I think you're making a mistake here. Essentially behind the scenes there's one jetbrains IDE. This IDE is a single platform that can take plugins and code in any language and be customizable to your hearts content.
ON the surface however Jetbrains doesn't exactly release this IDE to the public. They deliver different configurations and different defaults on TOP of this IDE, then they lock it down a little and ship each one of these profiles under a different name. All these IDE's are basically different bundles of plugins running on the exact same core platform.
That's why CLion is only a couple years old and still really good. It's because all Jetbrains needed to develop was a plugin and shove it into an existing ecosystem.
This is no different then Vscode when you think about it. Both are coding platforms that can be plugged with new features, it's just that jetbrains locks some of this customization down and sells their IDEs with bundles of plugins that offers a better core experience.
What makes Jetbrains better is this focused and higher quality bundle of features that feels cohesive. What makes jetbrains worse is that this central platform they're developing for is bloated. Everything is slow, takes forever and can lock up.
If Jetbrains just did something to speed up the platform then pretty much IMO it beats anything Vscode has to offer.
A faster/lighter JetBrains IDE would beat everything in VSCode... except for price. CLion and WebStorm and PhpStorm cost money, there's no dedicated Rust IDE yet, and you have to pay money for CLion or (IntelliJ Ultimate) (not Community) to debug Rust programs.
There is already a Light Mode version of IntelliJ designed to compete with Sublime Text and maybe VS Code. It's not entirely obvious that it exists and they need to market it way better, but if you run "idea whatever.txt" from the CLI and the IDE isn't already open, you'll open in light mode. It starts nearly instantly because it's not loading all the plugins and project infrastructure.
And still, it's really cheap if you consider the amount of work you have to put into configuring other products like VS Code where you end up with an inferior experience. I think it pays off.
For a professional, jetbrains basically pays for itself within a day of starting to use it (in my opinion). I know a lot of people prefer VS code, but I frankly cannot imagine why.
> Almost all of their IDE's can for example integrate with the javascript ecosystem.
That’s mainly because they don’t have a Javascript specific editor. I cannot even syntax highlight groovy files in PhpStorm, even though I’m paying for the full pack.
But I think that is literally my only gripe with Jetbrains :)

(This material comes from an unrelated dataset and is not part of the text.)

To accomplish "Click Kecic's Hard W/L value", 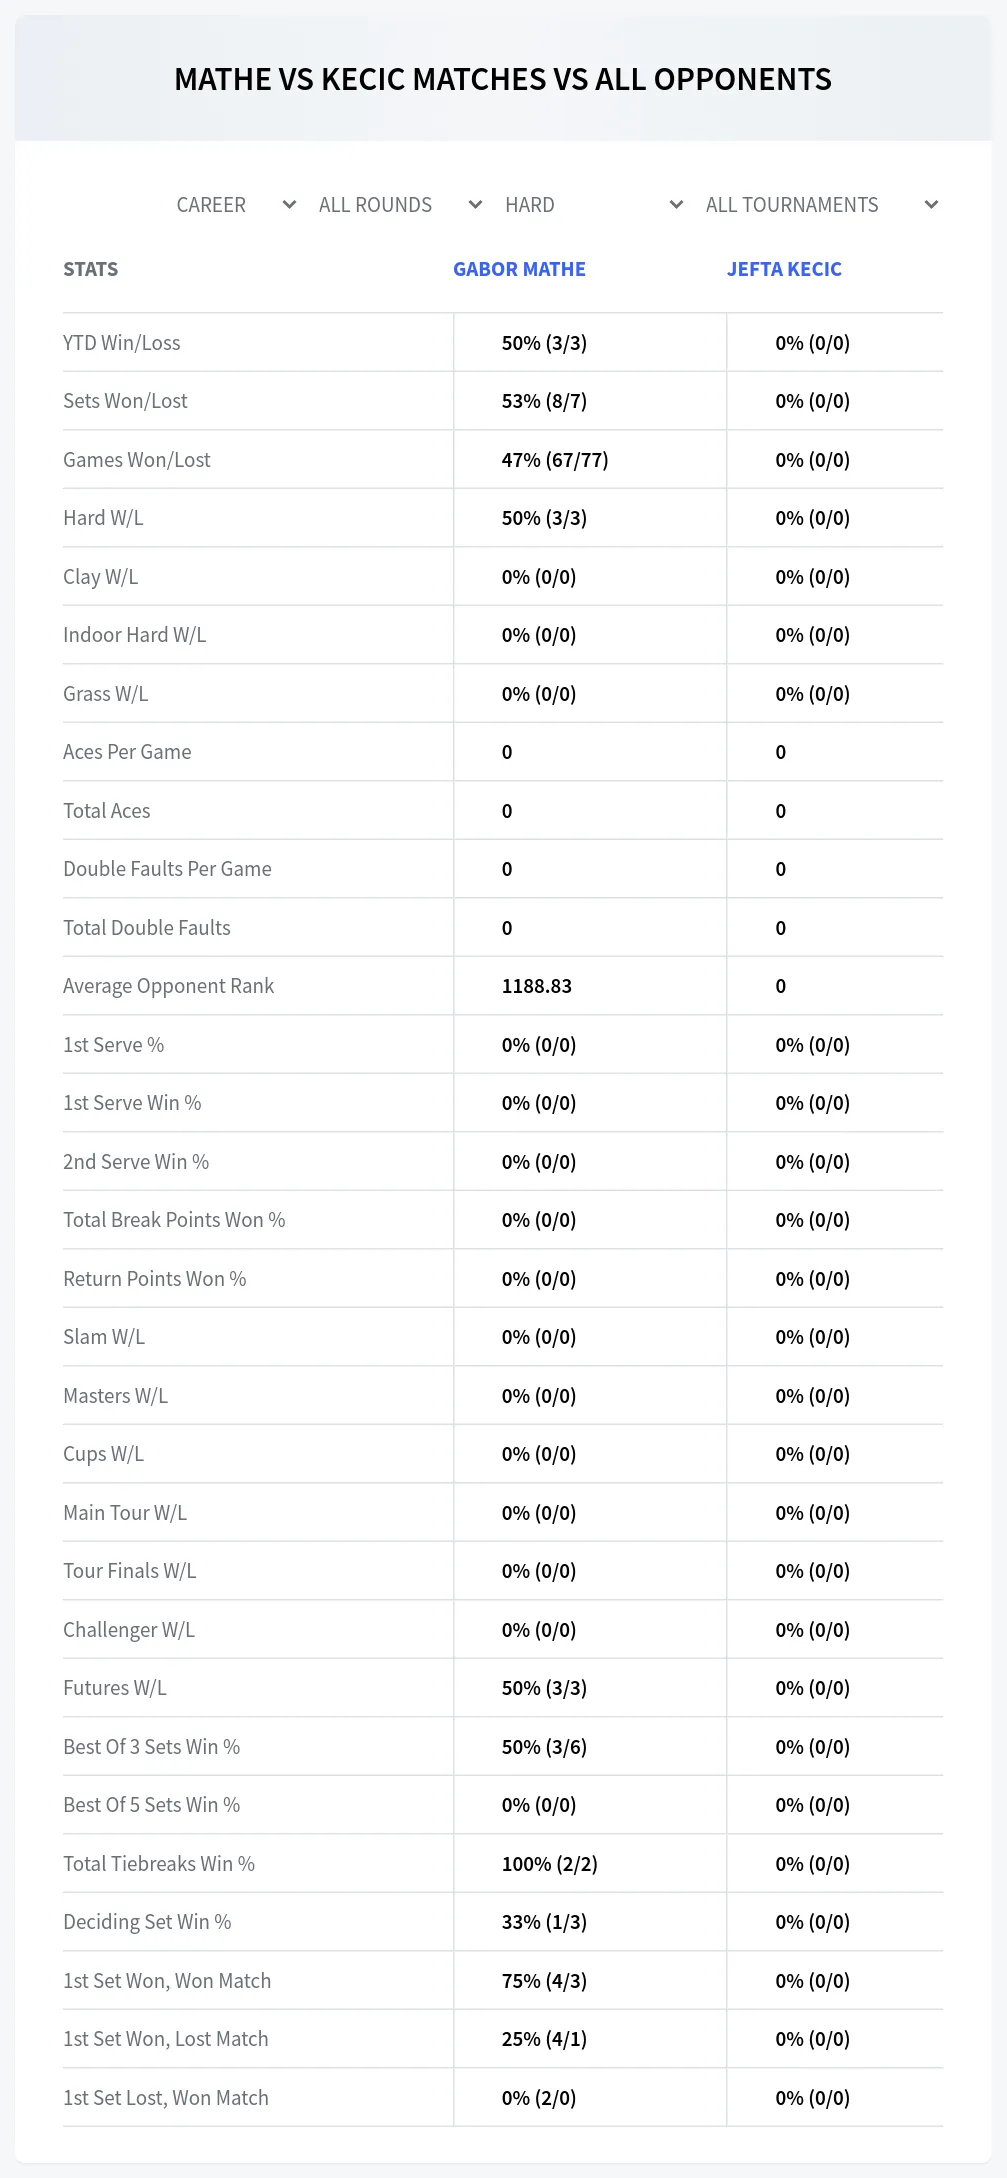I will [813, 518].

Vscode is a "text editor" or a "code editor". Usually this means that it's fairly lightweight, supports every language under the sun, is highly configurable and extensible, but doesn't have a lot of very in-depth features, and also partially relies on third-party extensions for deeper functionality.
Jetbrains on the other hand works on IDEs built for one specific language explicitly. Consider CLion for C, it's only a couple of years old!
They put a lot of resources into supporting a language and all its relevant workflows. Phpstorm for instance has built-in support for three different standalone code quality checkers, composer (package manager) support, deep language understanding with highlighting, warning, errors, refactorings, generators etc, doc comments, code formatting, support for different testing frameworks, a built-in debugger, etcetcetc...
While that's great, you shouldn't go edit python code in Phpstorm. It supports syntax highlighting and maybe a couple of other small features, but that's it!
In short, code editors usually cast a really wide net with a lot of configurability and extensibility, while (jetbrains) IDEs tend to go really deep on a single language or workflow, with less extensibility, and deep configurability within the supported language itself.